▸ **Exercise requirements**: Write out exactly the lines below that run from the one containing "Task: Select full-match handicap odds 0.94" through the one containing "The image size is (784, 464).", both included, with no other lines.

▸ **Data for review**:
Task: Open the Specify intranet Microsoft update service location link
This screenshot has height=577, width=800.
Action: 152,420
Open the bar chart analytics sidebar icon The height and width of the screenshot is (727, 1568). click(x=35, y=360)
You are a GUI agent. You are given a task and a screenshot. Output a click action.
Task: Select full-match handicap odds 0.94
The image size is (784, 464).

---

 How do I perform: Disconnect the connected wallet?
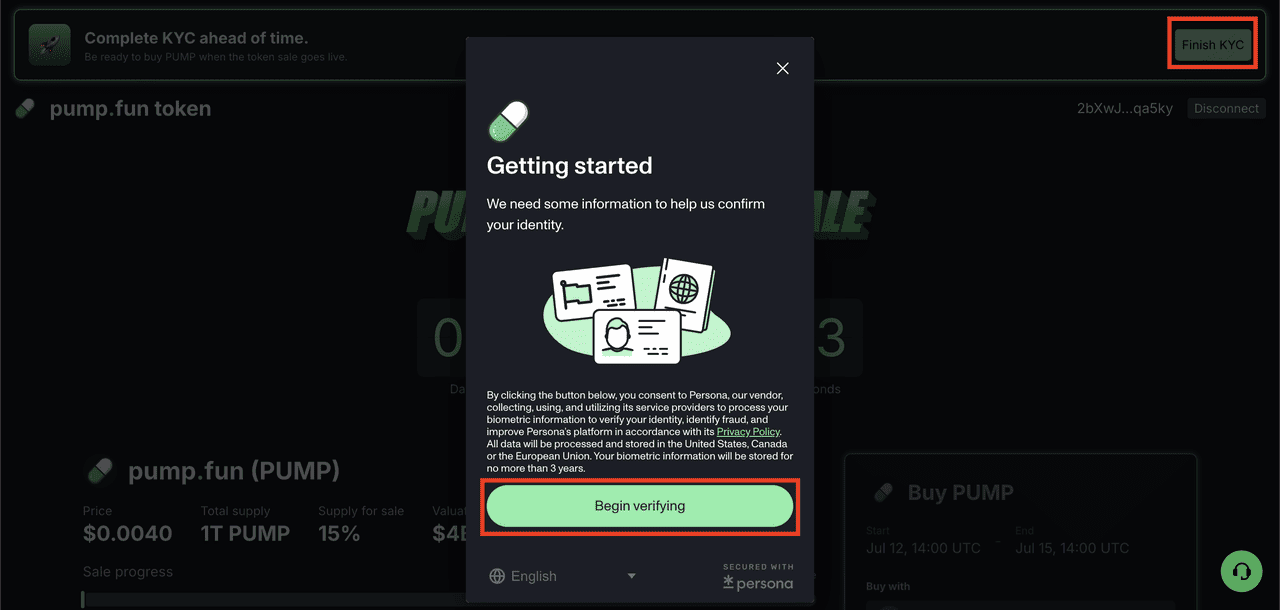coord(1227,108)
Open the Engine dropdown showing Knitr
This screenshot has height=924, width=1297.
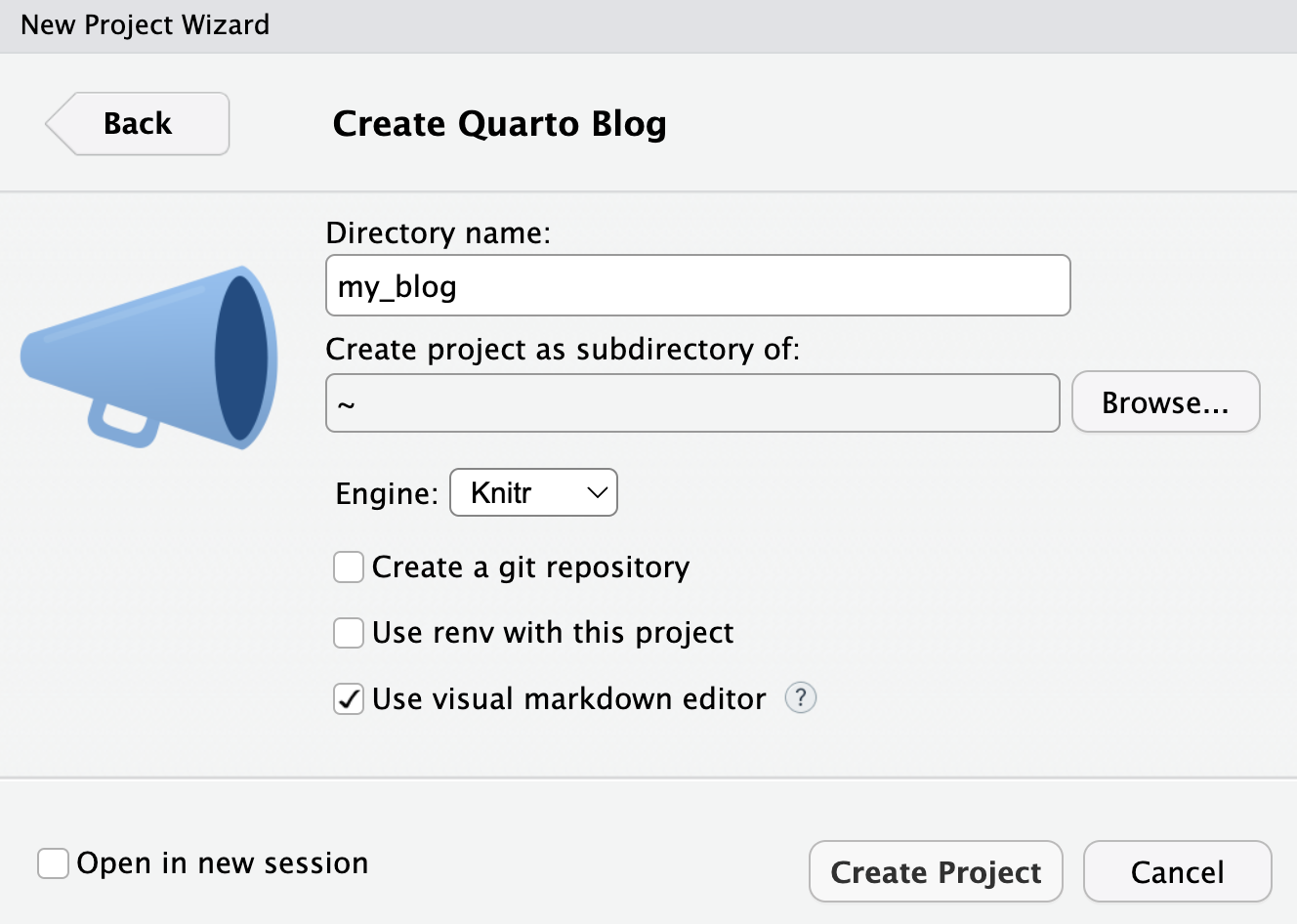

▸ **Written solution**:
Task: Select full-match handicap odds 0.94
The image size is (784, 464).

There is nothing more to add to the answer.